Public Cut out of Yankee Info

October 16, 2008
By Rep. Sarah Edwards
In the midst of all the events occurring at Entergy Nuclear-Vermont Yankee over the past several months, you may be wondering why there have been no meetings or comments coming from the Vermont State Nuclear Advisory Panel (VSNAP). I can say that as an appointed legislative member of the panel, I am also concerned about this situation.

One of the statutory obligations (Title 18,Ch.34, 1700) of the panel is to hold regular public meetings for the purpose of discussing issues relating to the present and future use of nuclear power, and advising the Legislature and the governor.

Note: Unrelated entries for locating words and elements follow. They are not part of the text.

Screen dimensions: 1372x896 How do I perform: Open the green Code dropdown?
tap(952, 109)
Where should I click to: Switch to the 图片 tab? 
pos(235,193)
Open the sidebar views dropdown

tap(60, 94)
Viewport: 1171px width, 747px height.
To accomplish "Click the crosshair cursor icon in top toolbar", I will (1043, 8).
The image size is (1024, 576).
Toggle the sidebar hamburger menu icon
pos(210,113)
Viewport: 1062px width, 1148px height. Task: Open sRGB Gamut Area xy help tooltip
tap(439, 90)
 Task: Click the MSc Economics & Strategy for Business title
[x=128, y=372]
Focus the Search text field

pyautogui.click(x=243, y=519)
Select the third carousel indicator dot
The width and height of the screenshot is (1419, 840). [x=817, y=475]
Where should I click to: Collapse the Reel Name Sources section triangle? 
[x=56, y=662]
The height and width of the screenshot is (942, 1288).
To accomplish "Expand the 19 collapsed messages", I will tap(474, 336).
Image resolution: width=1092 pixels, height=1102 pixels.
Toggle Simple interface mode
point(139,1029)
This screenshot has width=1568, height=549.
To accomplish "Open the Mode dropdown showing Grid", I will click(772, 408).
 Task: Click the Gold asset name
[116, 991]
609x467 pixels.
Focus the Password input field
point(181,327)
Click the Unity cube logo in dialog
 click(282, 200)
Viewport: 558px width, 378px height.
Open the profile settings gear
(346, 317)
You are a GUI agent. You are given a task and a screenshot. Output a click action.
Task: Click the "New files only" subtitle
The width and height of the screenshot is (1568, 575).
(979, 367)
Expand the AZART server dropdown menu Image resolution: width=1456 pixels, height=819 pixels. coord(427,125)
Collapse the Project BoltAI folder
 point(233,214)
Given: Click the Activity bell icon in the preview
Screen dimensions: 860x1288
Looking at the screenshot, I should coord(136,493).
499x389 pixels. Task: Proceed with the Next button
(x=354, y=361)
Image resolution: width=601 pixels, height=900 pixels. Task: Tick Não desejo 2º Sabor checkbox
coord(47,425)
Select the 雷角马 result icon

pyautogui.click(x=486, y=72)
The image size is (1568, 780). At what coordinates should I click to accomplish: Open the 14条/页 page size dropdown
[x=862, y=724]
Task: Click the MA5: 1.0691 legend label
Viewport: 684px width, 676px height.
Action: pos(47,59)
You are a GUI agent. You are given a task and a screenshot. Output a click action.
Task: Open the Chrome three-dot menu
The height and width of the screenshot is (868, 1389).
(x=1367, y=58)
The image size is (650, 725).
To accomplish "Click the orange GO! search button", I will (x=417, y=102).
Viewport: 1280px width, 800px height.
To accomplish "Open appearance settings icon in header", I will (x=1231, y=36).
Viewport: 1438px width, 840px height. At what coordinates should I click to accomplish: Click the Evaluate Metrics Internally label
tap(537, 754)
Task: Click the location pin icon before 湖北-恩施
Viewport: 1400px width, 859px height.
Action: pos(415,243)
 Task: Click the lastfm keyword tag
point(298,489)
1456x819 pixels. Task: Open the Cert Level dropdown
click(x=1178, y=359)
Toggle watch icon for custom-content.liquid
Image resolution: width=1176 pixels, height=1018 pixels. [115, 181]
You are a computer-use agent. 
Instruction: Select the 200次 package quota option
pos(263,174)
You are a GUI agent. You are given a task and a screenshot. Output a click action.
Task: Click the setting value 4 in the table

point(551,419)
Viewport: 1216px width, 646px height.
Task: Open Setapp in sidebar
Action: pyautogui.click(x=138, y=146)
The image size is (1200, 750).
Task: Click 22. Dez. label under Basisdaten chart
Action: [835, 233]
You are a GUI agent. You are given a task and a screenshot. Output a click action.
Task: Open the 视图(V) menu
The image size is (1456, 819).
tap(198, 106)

The last time the panel was called to order by the commissioner of the Department of Public Service was March 18, 2008. When I look back over the past several months, I see many issues that have come to the attention of the public through the media but apparently in the department's opinion have not warranted review or discussion by VSNAP. Some of the issues that may benefit from review by VSNAP are an update on the comprehensive vertical audit, the decline of decommissioning funds, the Entergy spinoff, Enexus, the rise in fence-line radiation without due process, a crane malfunction that caused a 103-ton cask containing radioactive waste to drop, a power reduction due to a leak or leaks in condenser tubes that were never located, continuing problems with the cooling towers and a host of other events.

All of these issues are of concern to the people of Vermont, whether they favor nuclear power or would like to see the plant cease operations in 2012 as originally agreed upon. For the public, VSNAP is the important link to information and communications available to their Department of Public Service. But it's not just the public that has had no communication.

There has been little or no communication from the department to VSNAP. The types of communiqu├ęs VSNAP has received from the department over the past several months are forwarded generic Nuclear Regulatory Commission messages such as "NRC Names New Resident Inspector at Palisades Nuclear Power Plant" and "NRC Schedules Meeting in Lynchburg To Discuss BWXT Nuclear Fuel Plant Performance." Rarely, if ever, do we receive any update related to Vermont Yankee. We can even ask why the panel isn't informed when an event occurs at Vermont Yankee that warrants a letter to the NRC from the department. For example, an important letter was written by the commissioner to the NRC about the continuing failure of the cooling towers. VSNAP members did not receive a copy of the letter and VSNAP has not discussed the cooling towers since last March, when we were assured that the problem was resolved.

It is important to note that it is not only the commissioner who can call for a meeting. Any three panel members can call for a meeting. But without reliable communication from the department about important occurrences, we must rely on sometimes delayed media reports or word of mouth from various groups. We also do not necessarily know about ongoing efforts of the department to deal with critical issues. The time for a lack of good communication from the department to VSNAP has come and gone.

The continued operation of Entergy's Vermont nuclear facility is very much on the minds of Vermonters. The Vermont State Nuclear Advisory Panel has an important role to play in looking at the complex issues before us. The meetings are important to the public's ability to keep up to date with current issues and to be able to speak publicly about their views and concerns. It is the one realistic forum for people who cannot make it up to the Statehouse on a regular basis to listen in on committee testimony.

In order to serve the public and to help keep us all informed about Vermont Yankee, the Department of Public Service should live up to its statutory responsibility and step up its VSNAP activities by calling for a minimum of quarterly meetings, and more if needed, over the next few years while we are making important decisions about the continued operation of Entergy Nuclear-Vermont Yankee. Commissioner, I believe we must call a public meeting now. There seems to be plenty of relevant and meaningful information to discuss.

Rep. Sarah Edwards, a Progressive from Brattleboro, is a member of the House Natural Resources and Energy Committee.